→ **Assigned task**: No line before the one holding "Task: Click Set as background button" is wanted; restate word for word that line and all lines after it to the end of the entries, excluding pictures.

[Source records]
------------------------------------

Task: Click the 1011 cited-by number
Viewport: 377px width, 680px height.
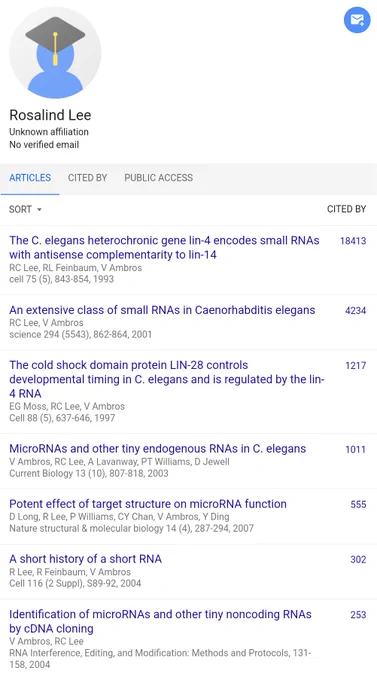Action: point(356,449)
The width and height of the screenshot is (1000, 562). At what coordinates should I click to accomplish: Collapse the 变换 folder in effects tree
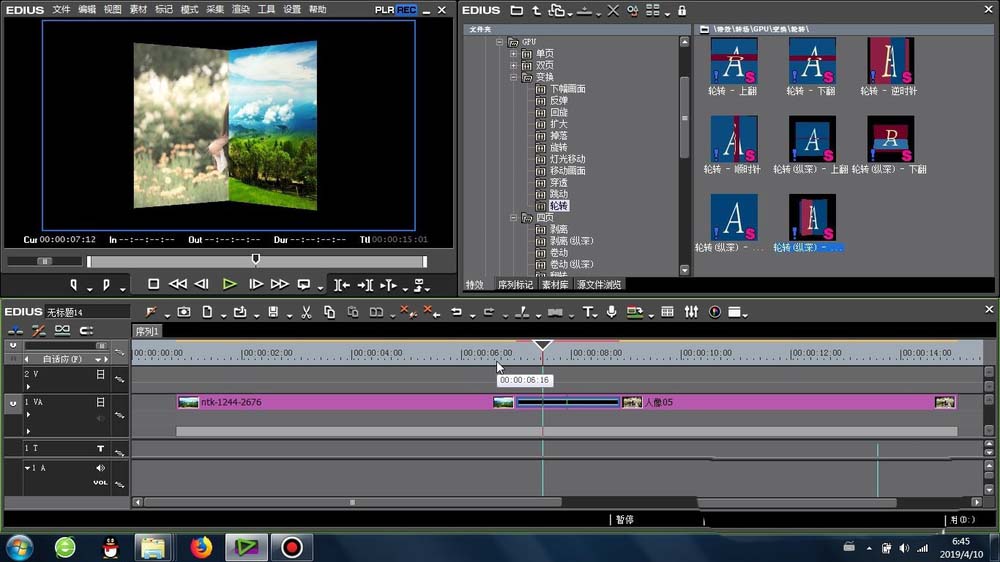[514, 77]
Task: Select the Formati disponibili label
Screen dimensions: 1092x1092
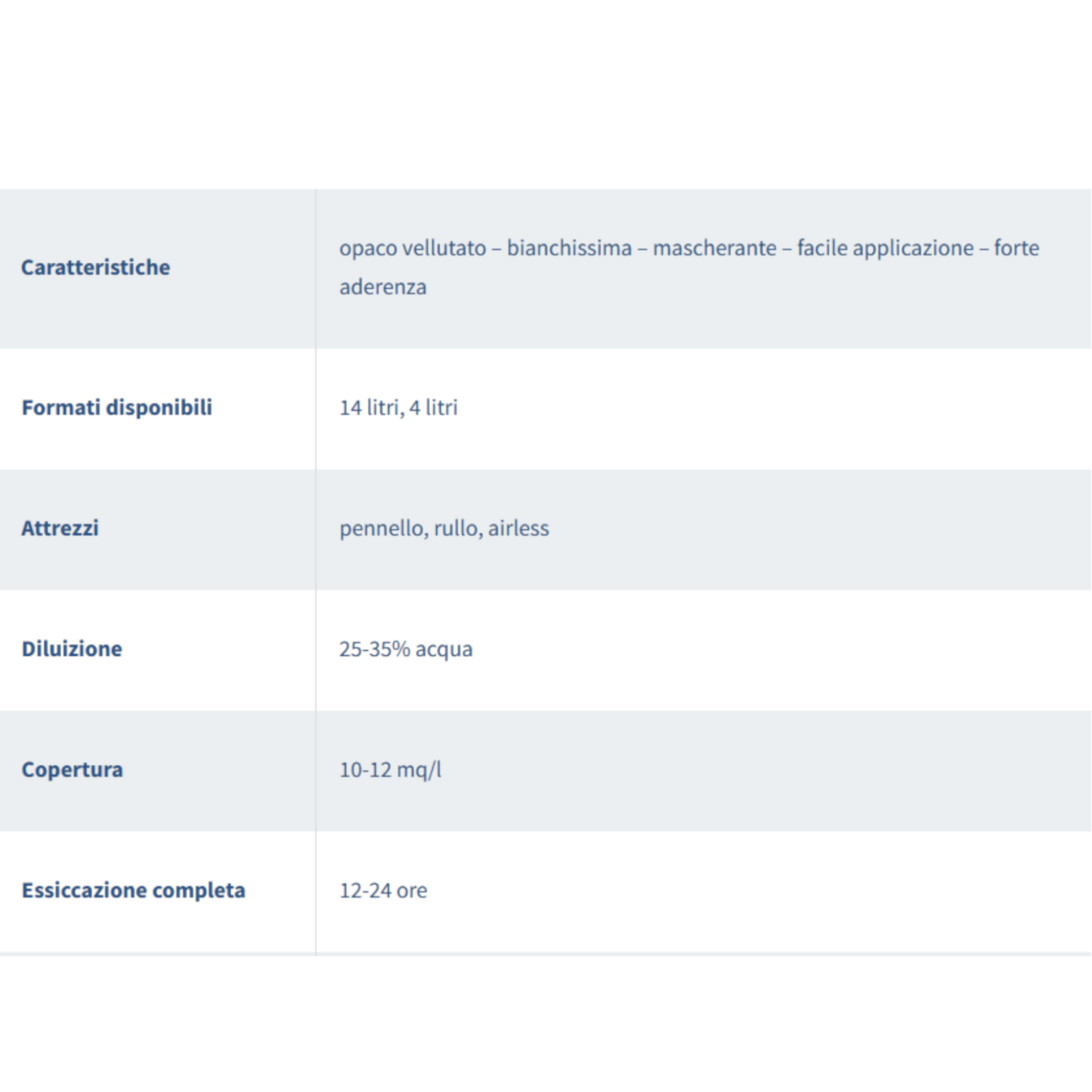Action: tap(117, 407)
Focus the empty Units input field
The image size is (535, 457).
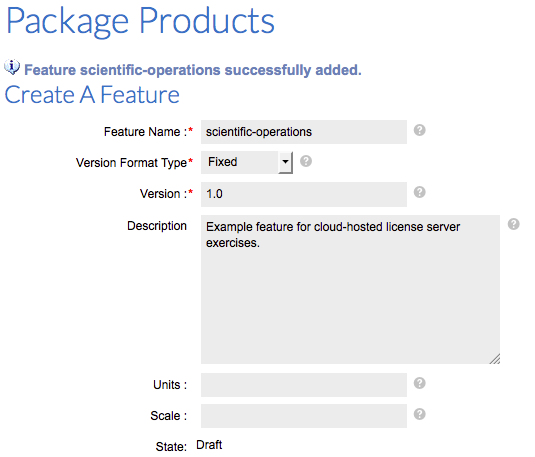point(304,385)

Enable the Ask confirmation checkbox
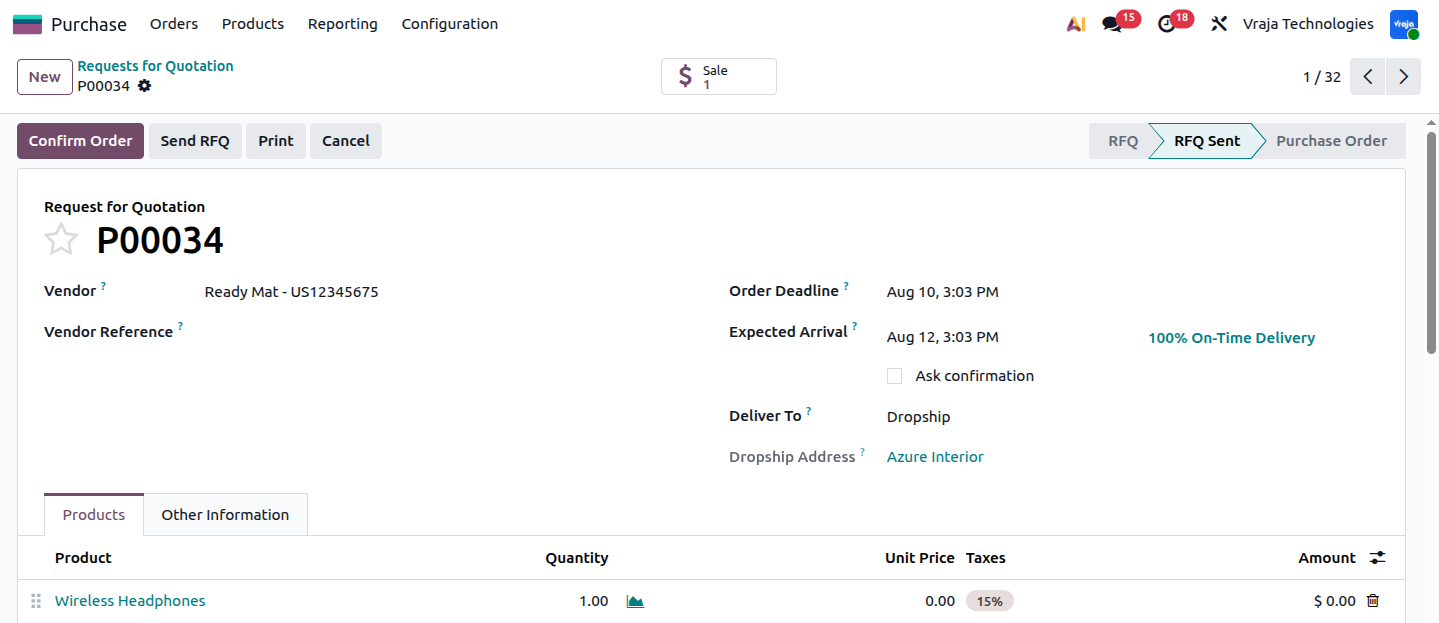click(x=895, y=376)
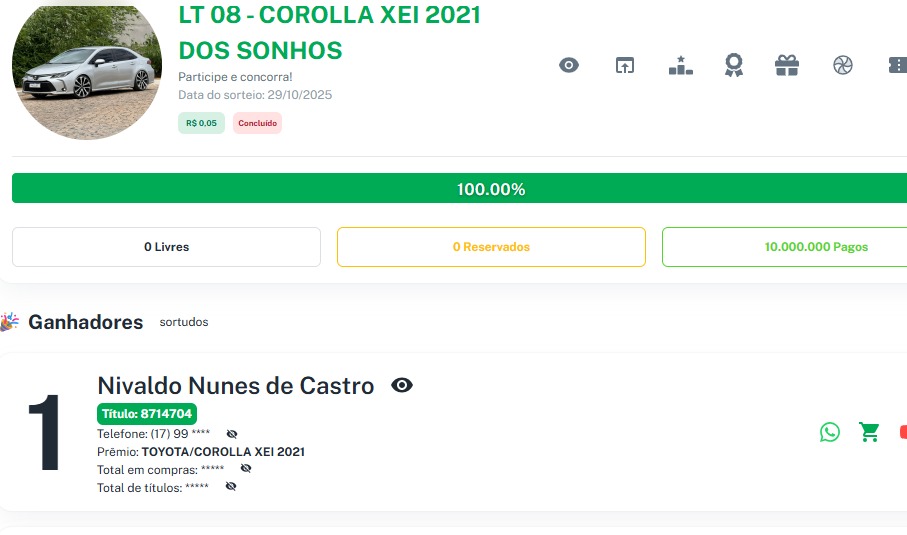
Task: Open winner's purchases with shopping cart icon
Action: point(870,432)
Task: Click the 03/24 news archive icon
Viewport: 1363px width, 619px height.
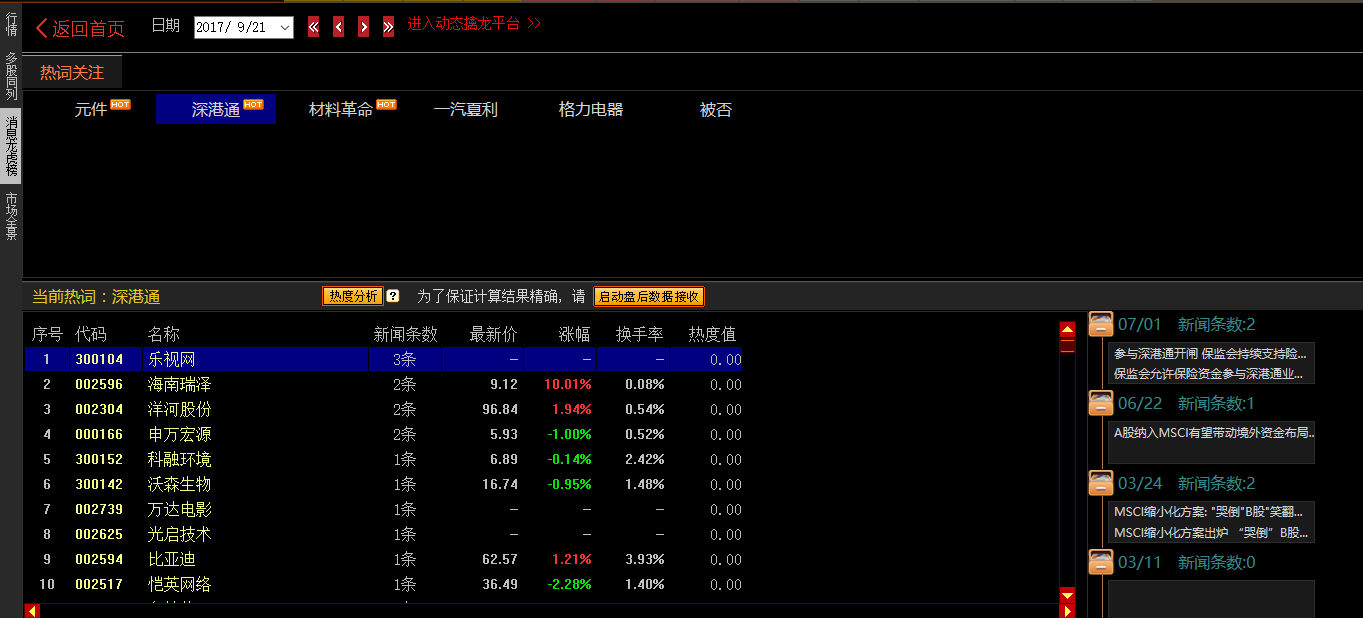Action: pos(1100,483)
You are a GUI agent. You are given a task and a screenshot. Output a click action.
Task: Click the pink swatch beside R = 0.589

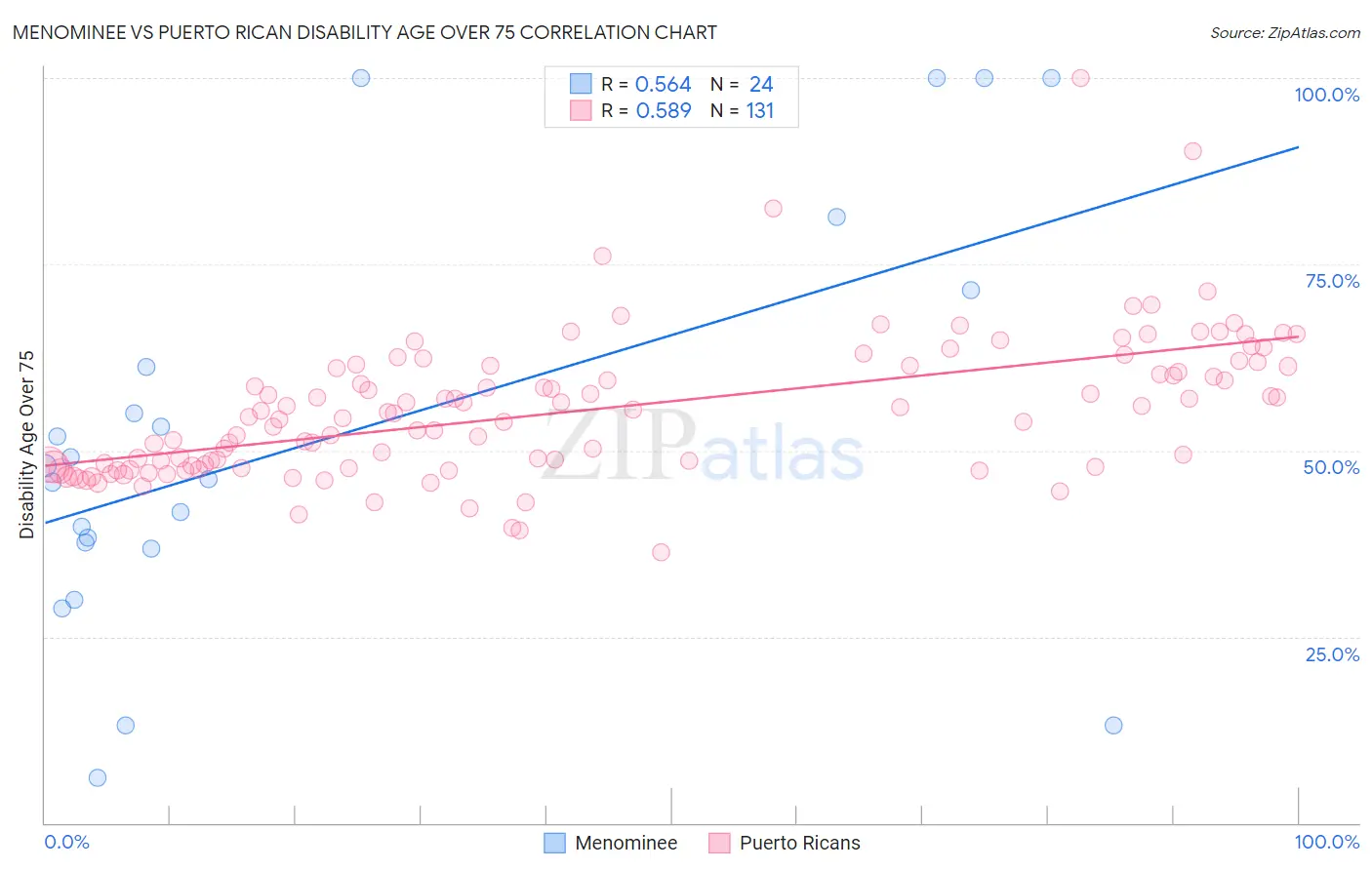coord(581,110)
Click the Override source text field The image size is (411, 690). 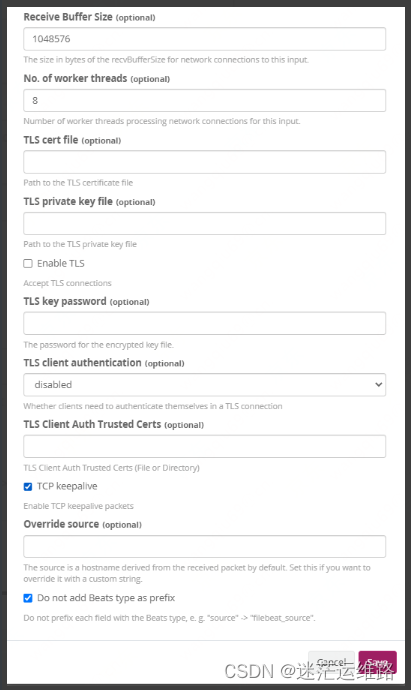coord(205,547)
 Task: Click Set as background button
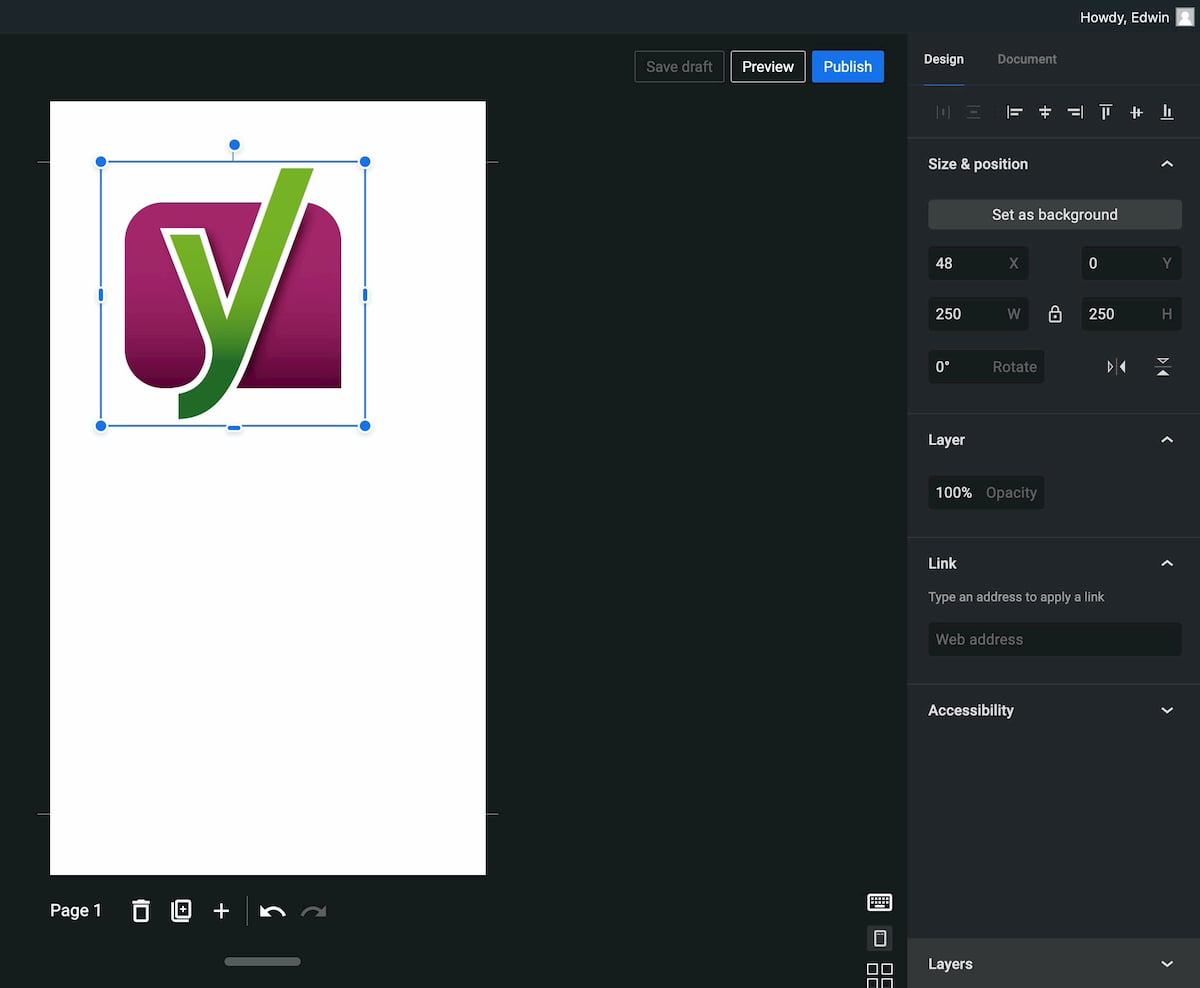[1054, 215]
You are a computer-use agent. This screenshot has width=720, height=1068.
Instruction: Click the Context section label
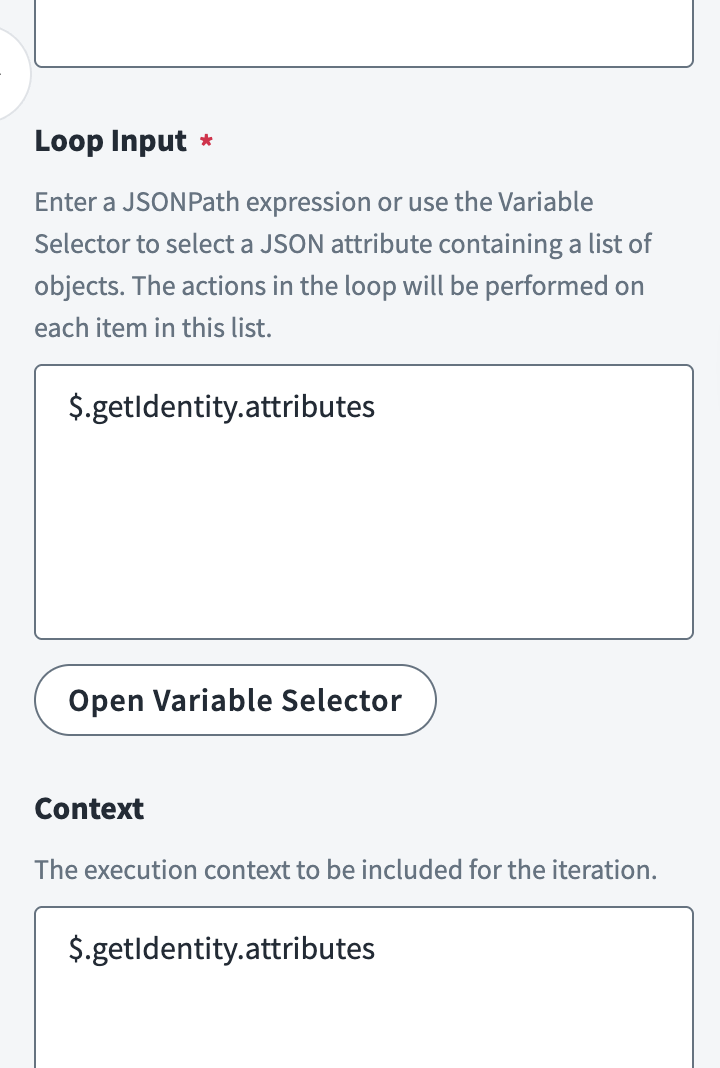click(89, 809)
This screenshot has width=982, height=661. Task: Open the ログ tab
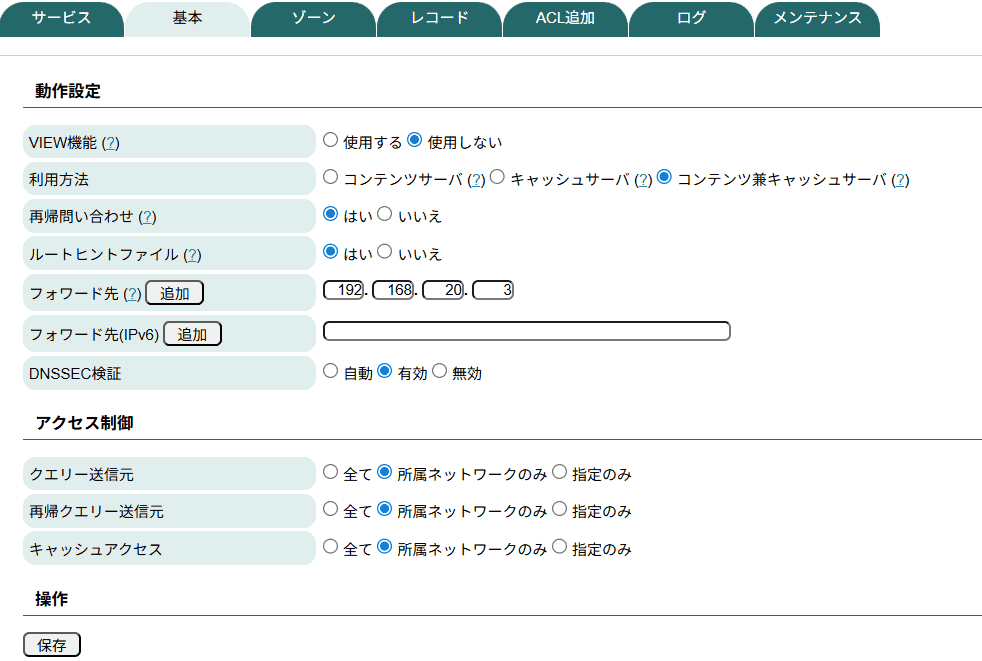(x=691, y=19)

------------------------------------

→ **Finished task**:
 Task: Click Set as background button
[1054, 215]
You are a computer-use agent. This screenshot has width=720, height=1068.
Instruction: Click the Context section label
click(89, 809)
This screenshot has width=982, height=661. Task: Open the ログ tab
(x=691, y=19)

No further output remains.